**Exercises**.
[A] Answer these from the article on Versatile below:
(i) How long does the walk from Casey Walsh's family home in Ringsend to the 3Arena take?
(ii) In what year did Versatile first headline the 3Arena?
(iii) Who is the group's manager?
[B] Output word for word the passage of the article on Versatile below that begins at the words "Highly provocative, controversial" and ends after "tarred their reputation.".

The controversial Dublin rappers on headlining 3Arena after facing a social media backlash, Erica-Cody’s harassment claims and the song that was designed to ‘offend everyone’
The journey from Casey Walsh’s family home in Ringsend, Dublin, to the 3Arena takes 10 minutes on foot. You cross the Liffey at the East Link Toll Bridge and you’ve arrived at the 14,000 capacity venue — the largest, by far, on the island.
When Walsh — who goes by the name Casper — and his friends Alex Sheehan and Evan Kennedy started a rap group, they dreamed that one day they would play the 3Arena. Little did they realise how quickly Versatile would get there.
Just a couple of years after forming, they managed to headline the venue in 2019. It was an extraordinary achievement, not least because their songs are almost never played on radio — the expletive-strewn, adult content of the tracks makes it virtually impossible on the commercial airwaves — but they also got comparatively little traditional media support. Instead, buoyed by social media and grassroots word-of-mouth, their uniquely Irish brand of shock rap found a sizeable audience.
“The first time we played the 3Arena was unreal,” Walsh tells Review in his living room, where he is joined by his bandmates and manager Julian O’Brien. “It was huge. Everyone around here was really proud.” As if to reinforce their ‘local lads done good’ status, they filmed themselves walking over the East Link to their own gig. They did the same last month, when they headlined the 3Arena again. But, chances are you didn’t hear about it. Versatile may be one of the most popular musical acts in the country, but they have had to go even further underground than before.
Highly provocative, controversial lyrics and inflammatory public pronouncements helped make their name, but persistent accusations that their songs are racist, misogynistic and homophobic have tarred their reputation.

**Data section**.
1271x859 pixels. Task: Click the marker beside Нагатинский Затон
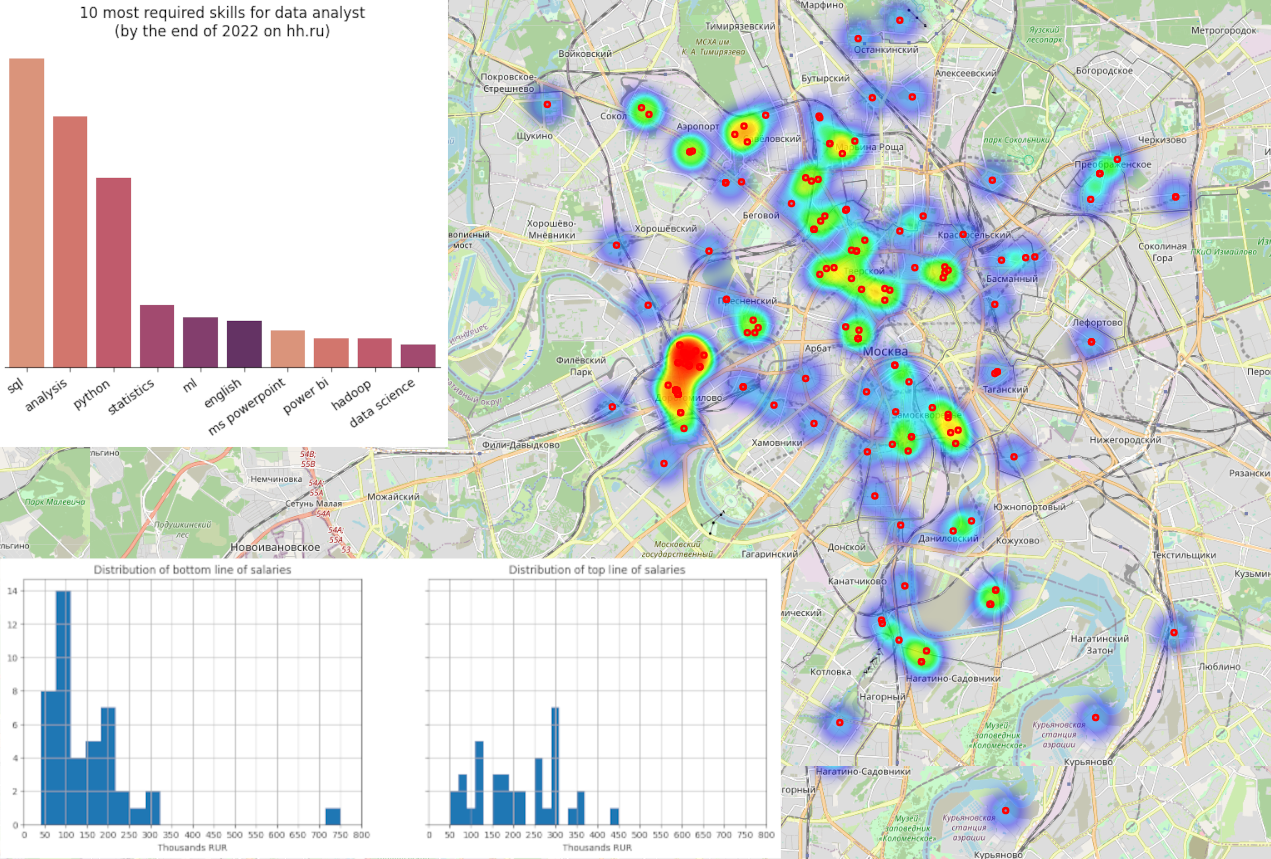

**Solutions to the tasks**.
[A]
(i) 10 minutes on foot
(ii) 2019
(iii) Julian O'Brien

[B]
Highly provocative, controversial lyrics and inflammatory public pronouncements helped make their name, but persistent accusations that their songs are racist, misogynistic and homophobic have tarred their reputation.